Ganadería

Dilave Paysandú ya cumplió 40 años mejorando la certificación

Apuesta a mejorar tecnología y recursos humanos para ganar mercados.

Dilave.

Pablo Antúnez

El laboratorio regional noreste de Paysandú de la Dilave “Miguel C. Rubino” cumplió 40 años y va por más. La institución conforma una red de laboratorios construida a lo largo de todo el Uruguay, con uno central en Montevideo y tres regionales: Treinta y Tres, Paysandú y Tacuarembó, para mejorar la vigilancia y el diagnóstico en sanidad animal.

El director de Dilave Paysandú, Rodolfo Rivero, reconoció el avance que representó para la región la creación de esta unidad y recordó que “hay una información en la base de datos que tenemos que es muy valiosa y que se está usando constantemente”. Incluso es utilizada por otras instituciones como el Instituto Pasteur Montevideo, el Instituto de Higiene, el Instituto Nacional de Investigación Agropecuaria y la Facultad de Veterinaria, entre muchos otros.

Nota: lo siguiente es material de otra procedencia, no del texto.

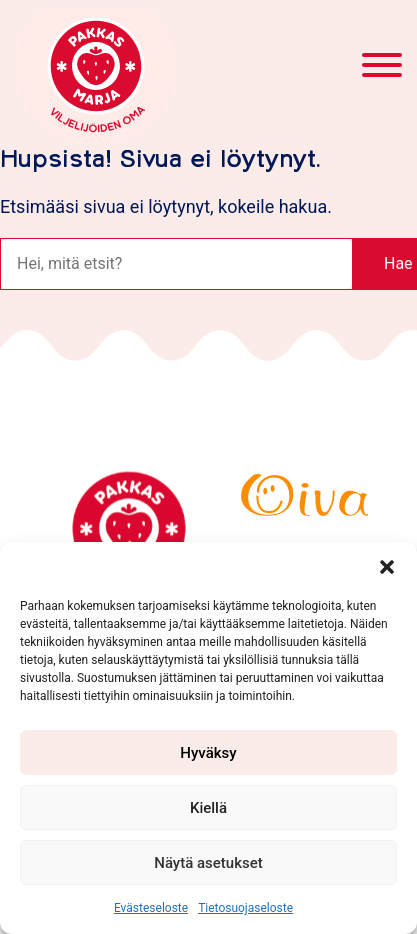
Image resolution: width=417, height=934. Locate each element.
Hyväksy (208, 753)
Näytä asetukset (208, 863)
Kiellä (208, 808)
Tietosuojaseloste (245, 908)
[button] (387, 567)
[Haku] (176, 264)
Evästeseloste (151, 908)
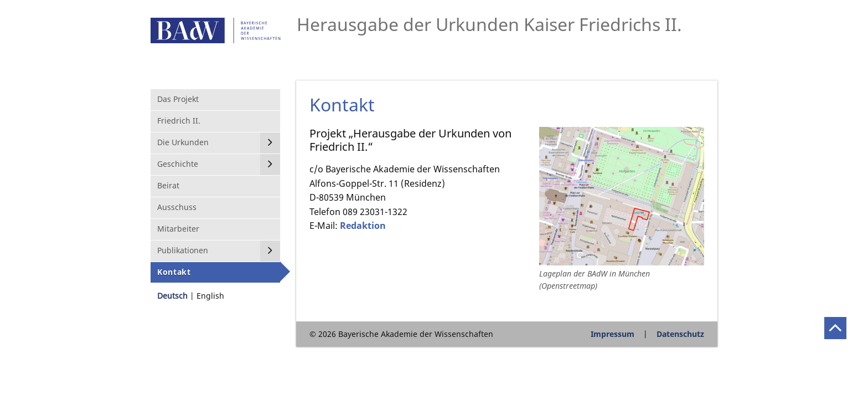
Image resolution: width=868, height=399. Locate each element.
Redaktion (363, 226)
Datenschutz (680, 334)
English (210, 295)
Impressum (612, 334)
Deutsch (172, 295)
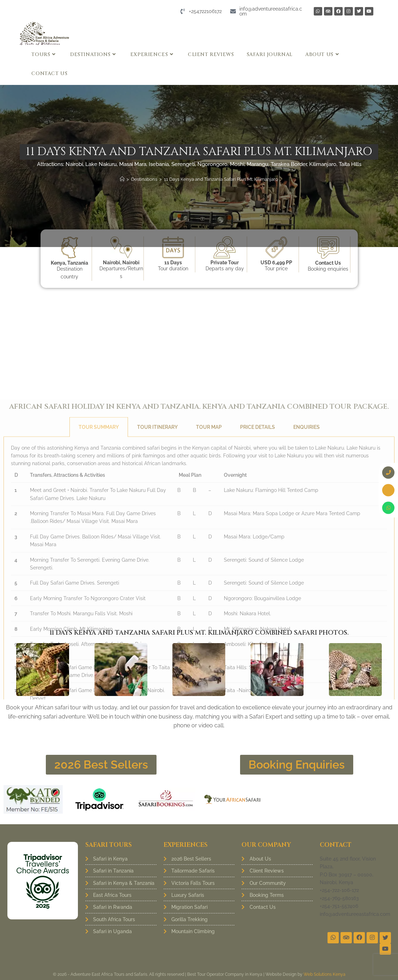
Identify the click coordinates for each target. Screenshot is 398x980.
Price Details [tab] (258, 602)
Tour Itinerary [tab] (157, 602)
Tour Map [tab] (209, 602)
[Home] (122, 179)
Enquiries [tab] (306, 602)
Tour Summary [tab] (99, 602)
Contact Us (328, 263)
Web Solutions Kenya (325, 974)
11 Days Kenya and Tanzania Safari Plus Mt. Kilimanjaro (221, 179)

“Hemos y seguimos trabajando juntos con otras instituciones, con todas sus áreas y con todos sus técnicos, en una alimentación recíproca que es un privilegio para la región, marcando un área de desarrollo e innovación permanente para los sistemas de producción”, afirmó Rivero en su discurso, acompañado por colegas, autoridades sanitarias del Ministerio de Ganadería (MGAP) y productores.

El jerarca agradeció al sector productivo por su vinculación y contribución a la Dilave. “En una acción conjunta con la Asociación Rural y Exposición Feria de Paysandú y el Centro Médico Veterinario local, se puso proa al objetivo de convencer a las autoridades políticas del MGAP, sobre la importancia de realizar la inversión y crear la regional Paysandú”.

Contó que en un hecho inédito, bajo la persistencia de los productores, el ministro aprobó la inversión y entregó los fondos a la Comisión Departamental de Salud Animal en 1991, para que ejecutara la obra. Esa comisión administradora estuvo compuesta por Recaredo Ugarte, los productores Jorge Hiriart y Juan Carlos Sosa. La Dilave Paysandú se inauguró en 1992, con la presencia de Jorge Baltar, que en su momento era director de la Dilave.

Desafíos. Mirando hacia adelante, el actual director de la Dilave Paysandú dijo a El País que “entre los desafíos está el fortalecimiento de las tecnologías de diagnóstico basadas en la biología molecular” y en la capacitación constante de los científicos. “Hoy un laboratorio de diagnóstico, si no tiene biología molecular no puede funcionar. Son métodos más certeros, más baratos y que abren todo un camino. Hay todo para desarrollar en ese sentido”, afirmó Rivero.

“La apuesta es al uso de la tecnología, a una mejor dinámica y al fortalecimiento de los recursos humanos jóvenes, donde siempre se apuesta a más. Dilave Paysandú tiene mucha gente estudiando y formándose”, contó Rivero.

En ese sentido marcó como un punto flojo de Uruguay la cantidad de científicos por millón de habitante. “Estamos en 507 por millón, según información de la Agencia Nacional de Investigación e Innovación (ANII), pero otros países como Corea del Sur, Dinamarca o Israel, tienen de 7.000 a 8.000 científicos por millón de habitantes. Ese es un gran desafío: . invertir en recursos humanos y en tecnologías para cumplir con el objetivo de exigencias cada vez mayores en inocuidad de alimentos y en certificaciones biológicas”, remarcó. “Al mercado se accede por sanidad y por inocuidad”, dijo Rivero.